On the Edge of Empire: Four British Plans for North East India, 1941-1947; David Reid Syiemlieh (ed), Sage Publications Indian Pvt Ltd; Pp 225; Rs 795
The problems in North-East India are challenges to all present administrators and politicians concerned with these areas. But these challenges have an important genesis in one authoritative conspiracy of British establishment in India. It was a Plan, now it maybe conceived as conspiracy. British Government intended to take all North-East Hill regions either as an independent country or to be remained separate British colony. It was a conspiracy when it is viewed or interpreted now in terms of complex situation emerged in almost all seven states either related to intra and inter states or at the adjoining international boundaries. In British terms, it was a “Crown Colony” Plan, modified and developed into four plans under four British ICS officers who served at the highest posts.
“On the Edge of Empire” unearths the malicious intentions of British establishment to exclude North-East from India in any form whatsoever could be easy at that time. All the Hills including Naga, Lushai, Khasi and Jaintia were categorised as either “Excluded Areas” or “Partially Excluded Areas” finally got stamp under Government of India Act, 1919. All were under the Assam Province whose Governor had overriding power in both the categories of areas. However, there was official consensus of non-regulation pattern of administration. This non-regulation attitude carried the baggage of 1862 and 1874 treaties in which this area was referred as “Foreign”. So, Government of India treated the area as tribal and unadministered. Therefore, there was a distinction between “the boundary of the Queen and your country”.

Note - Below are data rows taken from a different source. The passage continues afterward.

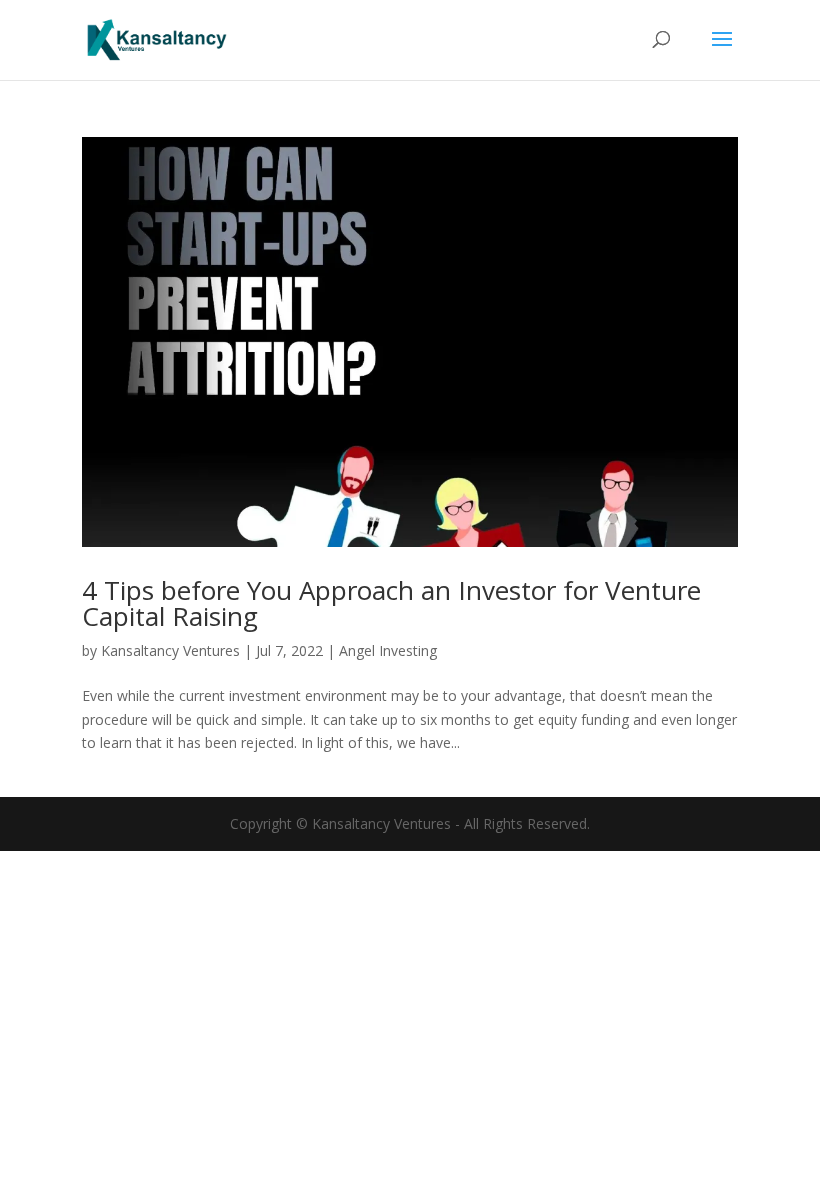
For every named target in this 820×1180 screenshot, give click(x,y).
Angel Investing (388, 650)
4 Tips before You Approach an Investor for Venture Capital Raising (391, 603)
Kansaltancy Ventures (170, 650)
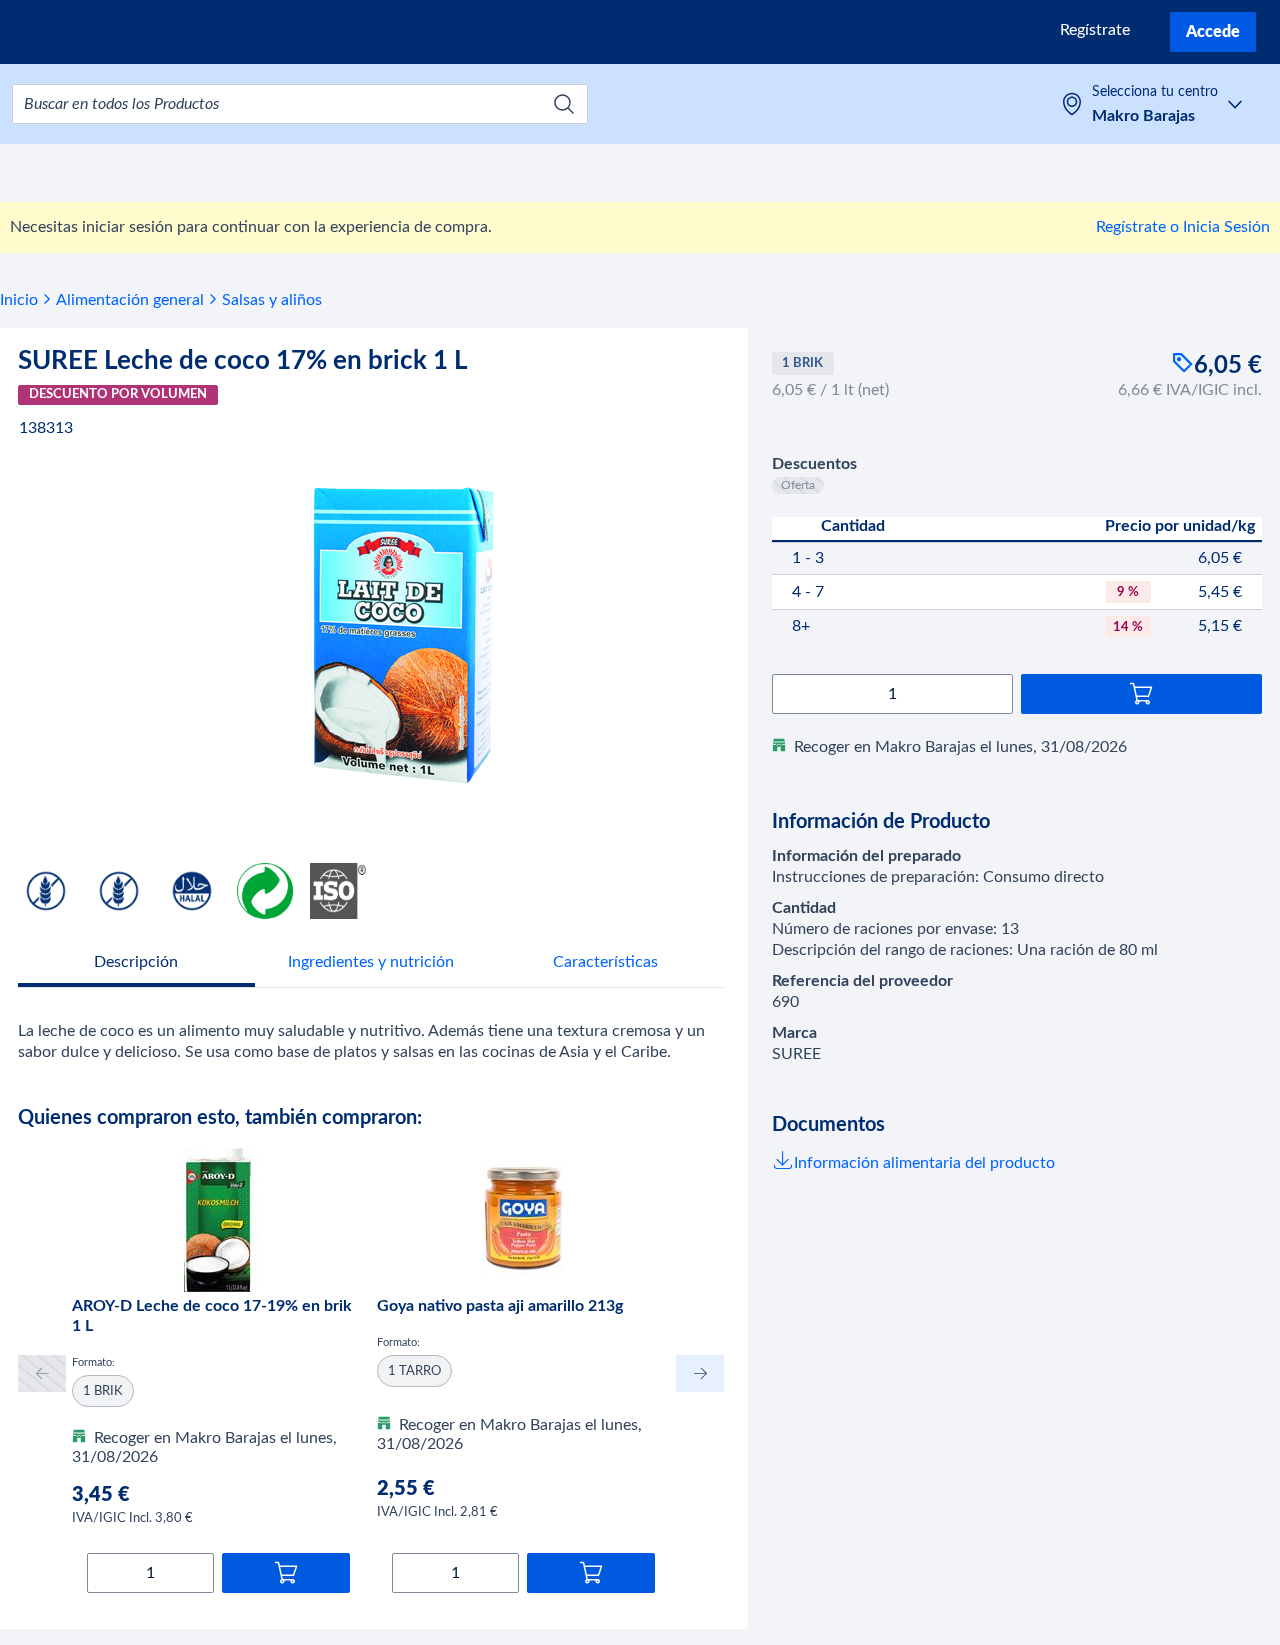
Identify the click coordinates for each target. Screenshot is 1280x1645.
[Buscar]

Four British ICS officers serving in the region, had given their thoughts through different notes on what should be the future of North-East vis-à-vis India. All these notes show the real motives behinds the “Crown Plan”. Prof. Syiemlieh, former Vice-Chancellor of Rajiv Gandhi University and Member, UPSC took the challenge to study the mystery surrounding the Crown Colony Plan/Protectorate. Robert N. Reid in his note of 1941 had mentioned the details of Crown Plan for North-East India and the hill region of Burma. Reid said, “It can not be left to Indian political leaders with neither knowledge, interest nor feelings for these areas.” He notes that when one emerges from the hills into the plains of Assam one enters a different world, whereas the boundary between our hills and Burma hills, is artificial as it is imperceptible.
These thoughts are clearly showing that the British establishment had firm opinion to make North-East separate from India and based on these opinions, they did not try to assimilate this region into mainland Presidencies of India at the administrative level. The British entered into the heart of the region as rescuers of the people from the invasion of the Burmese in 1824 but stayed on in the region after the Treaty of Yandabo with the Burmese in 1826. Soon began an annexation spree by which one tribe after another was conquered and their habitat attached to their British Indian empire. Although on the eve of their withdrawal from India the British appeared to be extremely concerned about the safety and sustenance of these tribes, they did not show any compassion in massacring these tribes to annex their territory at least at this point in time. Finally, in the closing years of the British rule in India, a secret plan was conceived and discussed at the highest circles for a crown colony comprising the hill areas of North-East India and the tribal areas of Burma.
North-East India comprises of seven states commonly known as the “Seven Sisters”. They are Arunachal Pradesh, Assam, Manipur, Meghalaya, Mizoram, Nagaland and Tripura. The North-East is a true frontier region. It has over 2,000 km of border with Bhutan, China, Myanmar and Bangladesh and is connected to the rest of India by a narrow 20 km wide corridor of land. The British government wanted to annex the whole of North-East to make this region as a balancing tool between India and China to serve the European interests in the future.
Naveen Kumar (The reviewer is a senior political analyst and vp of Viplav Communications Pvt Ltd.)